Moonlight among stones
‘Poetically we dwell …’ Heidegger wonderfully essayed, borrowing a phrase from Hölderlin. The phrase has been in me for a long time, feeding notions of how poetry might be inseparable from a form of life. When I was writing books connected with Aboriginal culture, the poetry seemed to come out of the ground, almost literally. There, in the performance of sacred song, with each step and syllable, a poetic existence was acted out, and all in the open air, a singing of the body in the public place. The ground and the body were painted, but there was no writing to speak of. The poem was voiced from the Dreaming, the poetic key to reality, as W.F. Stanner put it. Everything was vitally connected with everything else.
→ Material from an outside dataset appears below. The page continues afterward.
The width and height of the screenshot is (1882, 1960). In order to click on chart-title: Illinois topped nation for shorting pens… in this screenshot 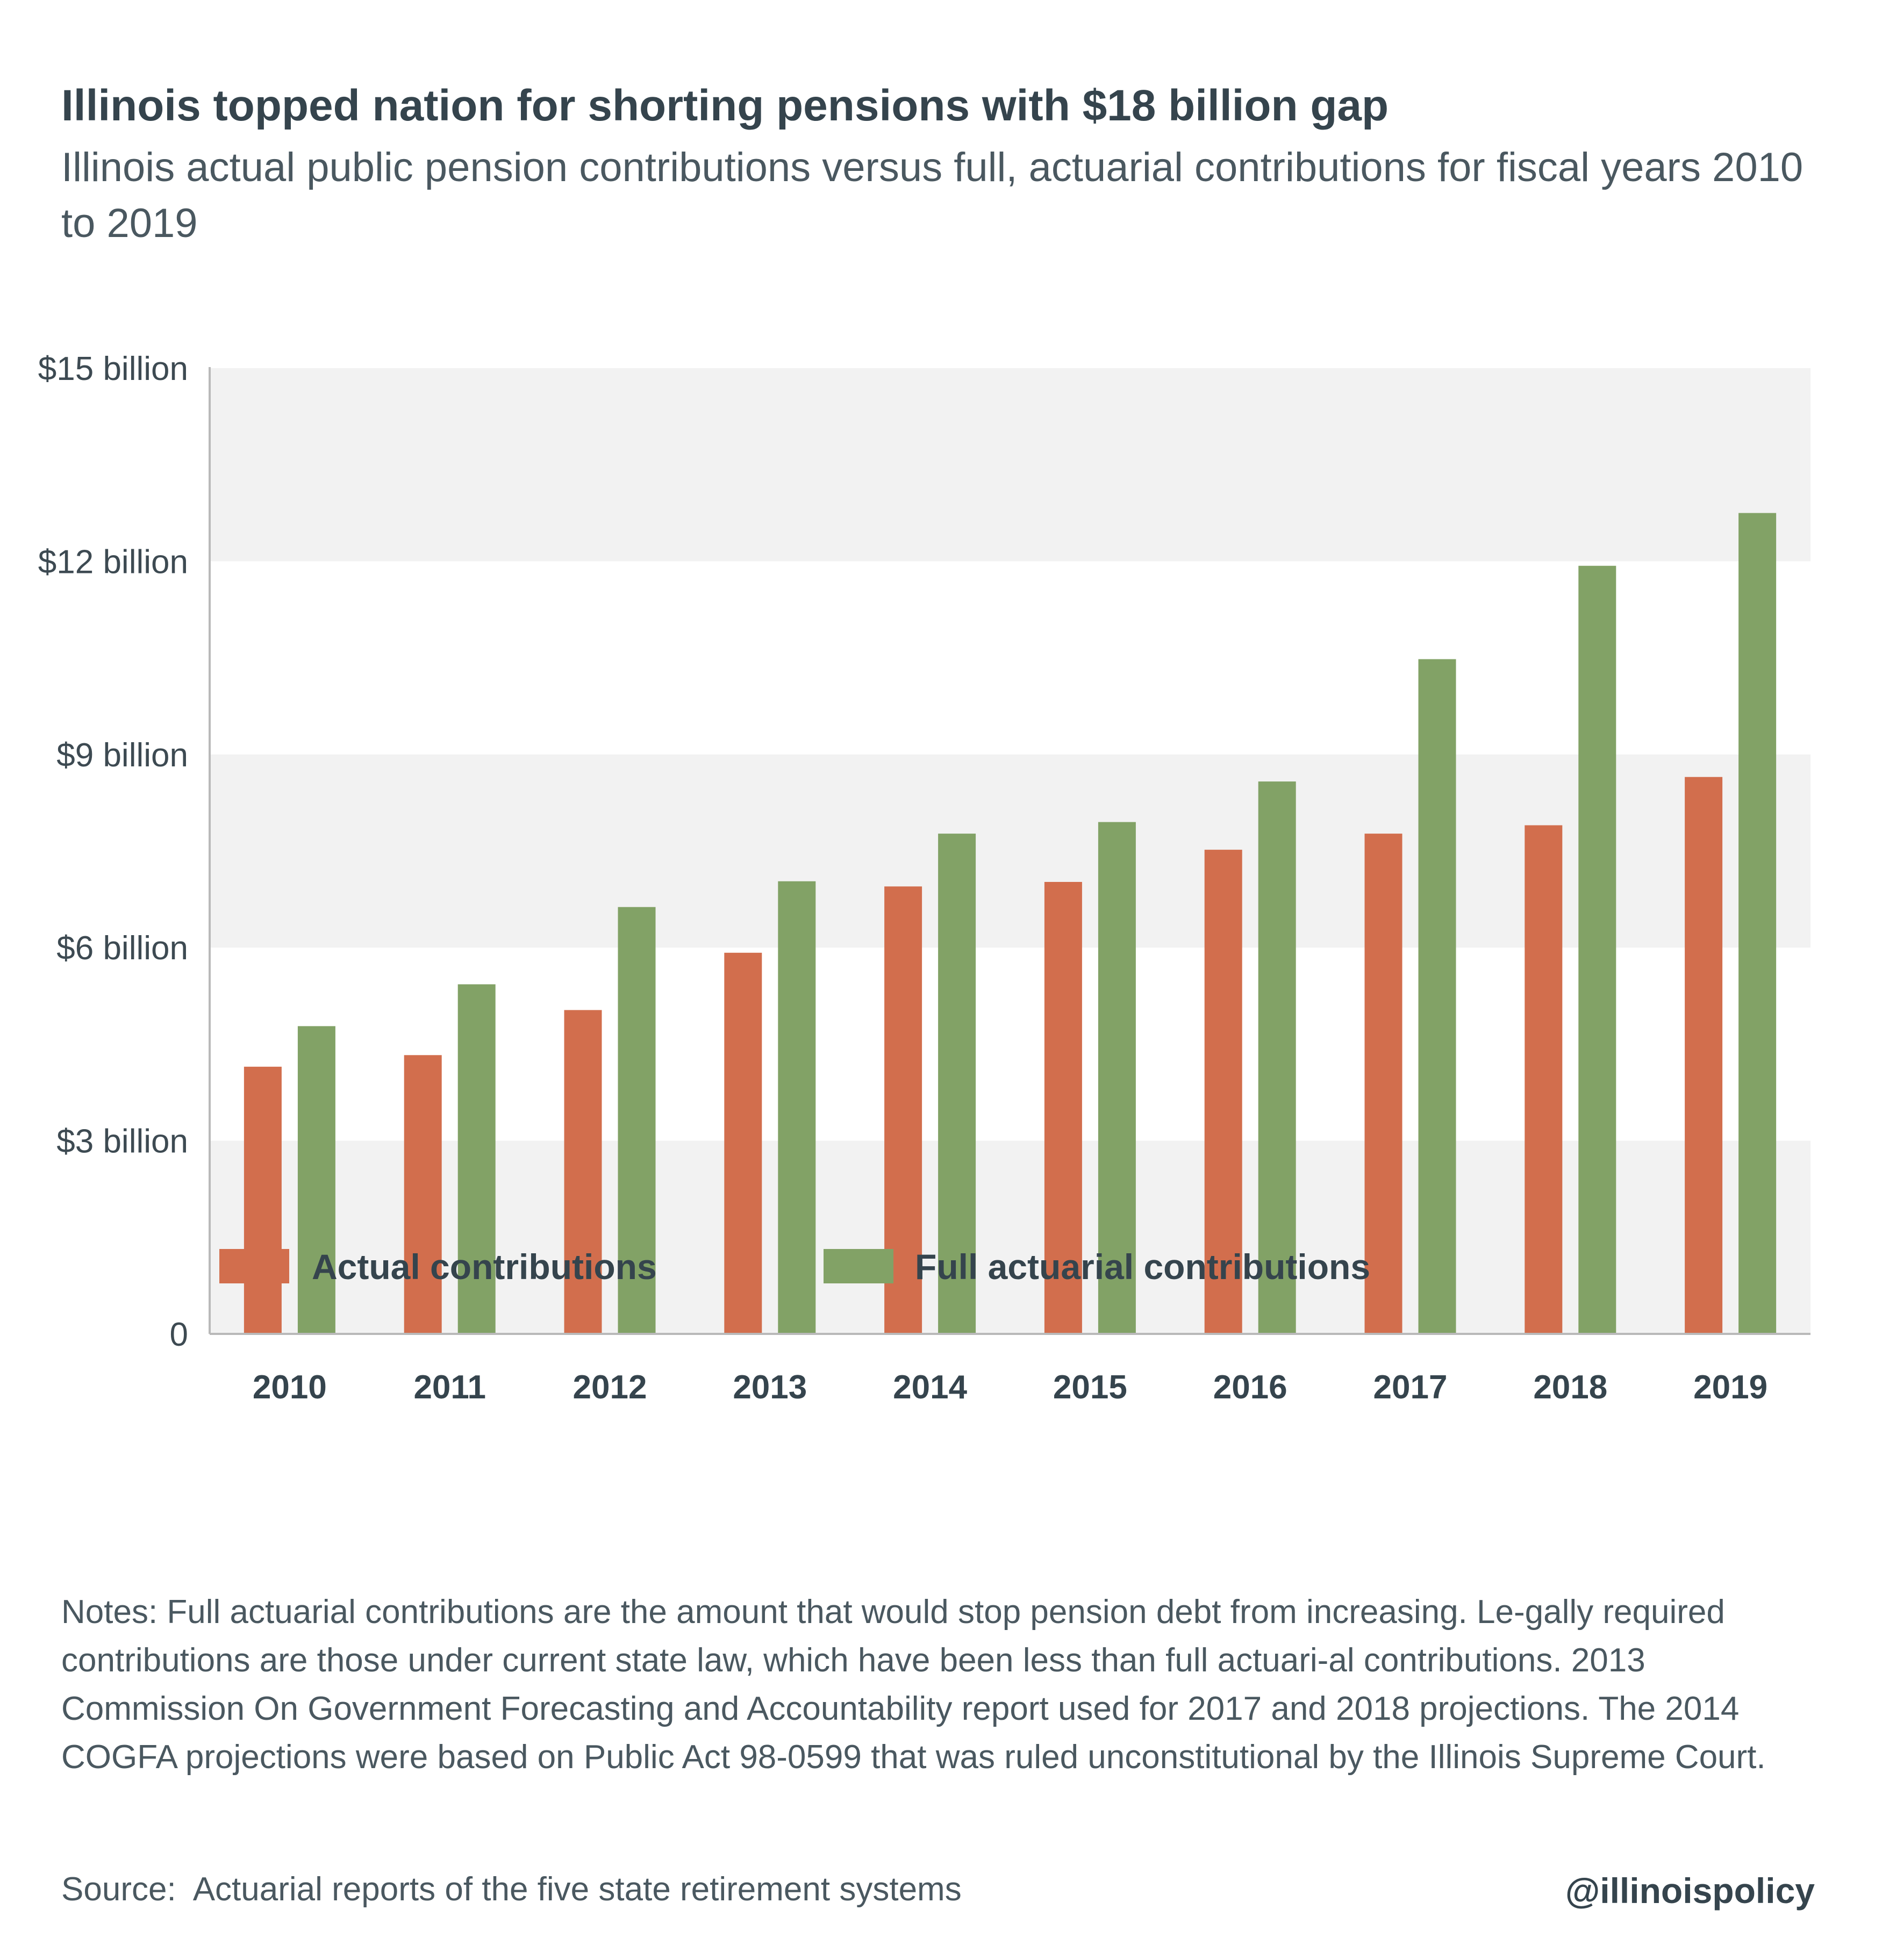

Lately, I have found myself taken up with a poetic dwelling that belongs indoors or, if not inside, then along a set of thresholds, and with such refinements and thorough literariness, that it presents a whole other illustration of Heidegger’s maxim. For it seems that a thorough-going model of poetic dwelling can be found not just on the ceremonial grounds of the archaic, but in the exquisite routines of the pre-medieval court in Japan, or more particularly, in the world of the shining prince of eleventh-century Kyoto, where, for a hundred years or so, women excelled in the most passionate brushwork, writing their Japanese freely in the tremulous air, you might say – air left to them by the men whose official duties and exclusive rights to formal education obliged them to inhabit the Chinese language.